UPDATE: Monday, August 22, 2016 at 10:46 a.m.

The U.S. Forest Service said Monday morning that the Rey Fire had grown to 23,546 acres with 20 percent containment.

"Today, the fire is expected to continue to display extreme fire behavior due to dry vegetation and easily combustible fuels due to ongoing drought conditions," the incident update stated. "People can expect to see smoke and ashfall in Santa Barbara, Montecito, and Carpenteria for the next couple of days as the fire grows east/northeast towards the Dick Smith Wilderness."

As of Monday, the west side of the fire was holding. The south side was holding north of the Santa Ynez River and crews were expected to strengthen lines.

While not anticipated to be used, contingency lines were being constructed, including on the existing East Camino Cielo fuel break. As a result, East Camino Cielo Road will be closed.

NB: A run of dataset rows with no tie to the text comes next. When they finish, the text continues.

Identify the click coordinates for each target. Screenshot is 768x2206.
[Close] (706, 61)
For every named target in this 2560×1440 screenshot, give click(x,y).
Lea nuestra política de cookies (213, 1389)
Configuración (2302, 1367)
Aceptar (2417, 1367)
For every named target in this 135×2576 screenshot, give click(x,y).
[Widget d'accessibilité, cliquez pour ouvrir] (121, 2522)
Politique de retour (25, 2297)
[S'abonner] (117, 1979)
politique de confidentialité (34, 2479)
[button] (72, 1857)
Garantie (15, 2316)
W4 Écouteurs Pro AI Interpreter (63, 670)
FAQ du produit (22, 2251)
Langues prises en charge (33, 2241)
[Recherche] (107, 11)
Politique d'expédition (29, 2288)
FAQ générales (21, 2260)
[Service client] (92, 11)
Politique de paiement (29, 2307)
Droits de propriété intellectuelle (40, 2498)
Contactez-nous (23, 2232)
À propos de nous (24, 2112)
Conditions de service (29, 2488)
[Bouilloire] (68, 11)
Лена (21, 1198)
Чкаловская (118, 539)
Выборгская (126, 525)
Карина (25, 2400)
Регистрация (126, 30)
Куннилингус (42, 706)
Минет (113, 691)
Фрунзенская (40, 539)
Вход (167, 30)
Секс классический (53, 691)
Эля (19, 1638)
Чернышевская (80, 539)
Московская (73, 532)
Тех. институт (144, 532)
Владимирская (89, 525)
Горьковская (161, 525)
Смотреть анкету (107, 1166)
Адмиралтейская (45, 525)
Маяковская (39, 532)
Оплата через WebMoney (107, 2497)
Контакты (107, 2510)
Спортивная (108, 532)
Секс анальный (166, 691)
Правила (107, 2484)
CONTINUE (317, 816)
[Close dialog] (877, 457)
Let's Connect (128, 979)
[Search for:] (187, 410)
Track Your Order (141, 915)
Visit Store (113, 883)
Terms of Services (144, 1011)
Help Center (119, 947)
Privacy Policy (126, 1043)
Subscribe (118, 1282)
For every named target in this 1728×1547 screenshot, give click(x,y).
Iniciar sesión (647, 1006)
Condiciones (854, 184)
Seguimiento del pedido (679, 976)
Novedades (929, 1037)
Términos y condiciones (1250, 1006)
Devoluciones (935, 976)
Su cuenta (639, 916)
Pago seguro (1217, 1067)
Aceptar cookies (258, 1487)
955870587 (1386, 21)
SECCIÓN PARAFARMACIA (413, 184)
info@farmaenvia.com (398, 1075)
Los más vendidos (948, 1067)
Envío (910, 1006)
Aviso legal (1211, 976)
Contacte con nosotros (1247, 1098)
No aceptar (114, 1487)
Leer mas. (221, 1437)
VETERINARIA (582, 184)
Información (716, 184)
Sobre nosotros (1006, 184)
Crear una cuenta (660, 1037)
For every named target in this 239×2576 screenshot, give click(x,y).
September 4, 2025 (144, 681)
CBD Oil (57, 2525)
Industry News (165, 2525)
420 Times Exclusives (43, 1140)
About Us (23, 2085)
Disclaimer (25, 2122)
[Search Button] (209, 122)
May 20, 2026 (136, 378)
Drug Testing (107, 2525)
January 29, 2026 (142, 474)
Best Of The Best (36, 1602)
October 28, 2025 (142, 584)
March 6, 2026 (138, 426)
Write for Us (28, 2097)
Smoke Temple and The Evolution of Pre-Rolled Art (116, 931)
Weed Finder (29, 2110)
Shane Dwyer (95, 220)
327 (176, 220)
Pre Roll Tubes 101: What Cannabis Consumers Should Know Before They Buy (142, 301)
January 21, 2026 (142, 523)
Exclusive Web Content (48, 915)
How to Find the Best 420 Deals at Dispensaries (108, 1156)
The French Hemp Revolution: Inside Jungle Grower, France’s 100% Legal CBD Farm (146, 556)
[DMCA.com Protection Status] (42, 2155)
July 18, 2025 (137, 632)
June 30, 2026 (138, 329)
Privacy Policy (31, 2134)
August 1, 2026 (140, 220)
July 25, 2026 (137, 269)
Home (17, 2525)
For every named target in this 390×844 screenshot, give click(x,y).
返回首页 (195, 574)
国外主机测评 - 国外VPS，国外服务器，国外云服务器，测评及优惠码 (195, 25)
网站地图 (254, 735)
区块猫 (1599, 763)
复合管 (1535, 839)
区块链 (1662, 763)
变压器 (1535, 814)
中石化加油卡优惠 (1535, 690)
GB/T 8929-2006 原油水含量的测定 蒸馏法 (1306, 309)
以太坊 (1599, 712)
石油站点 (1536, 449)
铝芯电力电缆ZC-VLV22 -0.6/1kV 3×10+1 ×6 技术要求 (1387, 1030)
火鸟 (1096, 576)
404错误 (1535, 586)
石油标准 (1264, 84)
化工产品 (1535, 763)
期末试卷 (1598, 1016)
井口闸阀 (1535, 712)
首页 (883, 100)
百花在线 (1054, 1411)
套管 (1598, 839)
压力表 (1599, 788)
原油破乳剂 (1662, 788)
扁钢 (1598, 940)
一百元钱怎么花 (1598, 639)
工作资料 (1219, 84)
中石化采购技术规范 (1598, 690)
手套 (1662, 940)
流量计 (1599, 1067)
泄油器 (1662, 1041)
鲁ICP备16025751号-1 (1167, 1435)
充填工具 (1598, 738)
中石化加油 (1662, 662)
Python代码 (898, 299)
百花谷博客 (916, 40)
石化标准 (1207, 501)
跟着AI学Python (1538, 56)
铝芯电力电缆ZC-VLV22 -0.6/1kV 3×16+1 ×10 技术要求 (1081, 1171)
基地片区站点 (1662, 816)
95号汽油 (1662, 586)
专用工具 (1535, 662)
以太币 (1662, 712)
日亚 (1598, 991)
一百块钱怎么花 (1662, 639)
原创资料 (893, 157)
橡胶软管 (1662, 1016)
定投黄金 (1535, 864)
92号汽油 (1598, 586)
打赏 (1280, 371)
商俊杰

The north side of the fire required significant line construction. This area has burned into the old Zaca burn area from 9 years ago.

UPDATE: Sunday, August 21, 2016 at 11:32 a.m.

Santa Barbara County's Rey Fire grew rapidly over the weekend from an estimated 2700 acres on Friday afternoon to 18,839 acres on Sunday morning with 10 percent containment.

The US Forest Service said Sunday that "firing" efforts to control spread in the southwest corner of the fire, north of the Santa Ynez River, were successful, and firefighters constructed a fireline on the southeast flank Saturday night into Sunday morning.

"The weather is forecasted to remain hot and dry through the weekend. Fire behavior is expected to be extreme with large plumes of smoke possible again today," the Forest Service said via a news release. "The east side of the fire has the most potential to spread."

The fire is burning in steep terrain burning primarily grass, brush and oak trees. Despite its size, officials said Sunday that there was little threat to structures and people. No structures had been lost to date according to the fire's incident management team.

The Rey Fire started on August 18 at White Rock Day Use Area along Paradise Road in the Los Padres National Forest.

An evacuation order was still in place on Sunday for the Paradise Road recreation areas, parts of Stagecoach Road adn the Los Prietos boys Camp.

Highway 154 was open to traffic.

The caused of the fire was still under investigation.

UPDATE: Friday, August 19, 2016 at 5:46 p.m.

The latest numbers from the Rey fire burning just over the mountain tops from Santa Barbara show the number of acres burned at 2700 Friday evening with 20 percent containment. Fire crews said the fire is expected to grow. 

Smoke from the fire was streaming over San Luis Obispo late Friday afternoon because of the wind direction, according to PG&E's John Lindsey.

The US Forest Service said the fire started yesterday afternoon around 3:15 off of Paradise Road, east of Lake Cachuma and Highway 154. The cause was still under investigation.

Highway 154 has been reopened but Paradise Road remained closed on Friday. No structures were under immediate threat. 

Paradise Road campgrounds, parts of Stagecoach Road and the Los Prietos Boys Camp are under evacuation.

Original Story:

The Central Coast's newest wildfire is burning in the mountains of Santa Barbara County, east of Lake Cachuma in the Los Padres National Forest.

It's called the Rey Fire and evacuations in the area were underway Thursday afternoon, according to Mike Eliason, spokesperson for Santa Barbara County Fire.

Structures were threatened and the fire was at 500 acres early Thursday evening.

It was hot and dry when the fire broke out. The National Weather Service said temperatures in the area were in the mid 90s, with wind gusts up to 18 mph.

Highway 154 was closed from Highway 246 near Santa Ynez to Highway 192 in Santa Barbara, according to Caltrans District 5. Highway 101 could serve as an alternate route depending on your destination.

A towering plume of smoke from the Rey Fire could be easily seen throughout much of southern Santa Barbara County.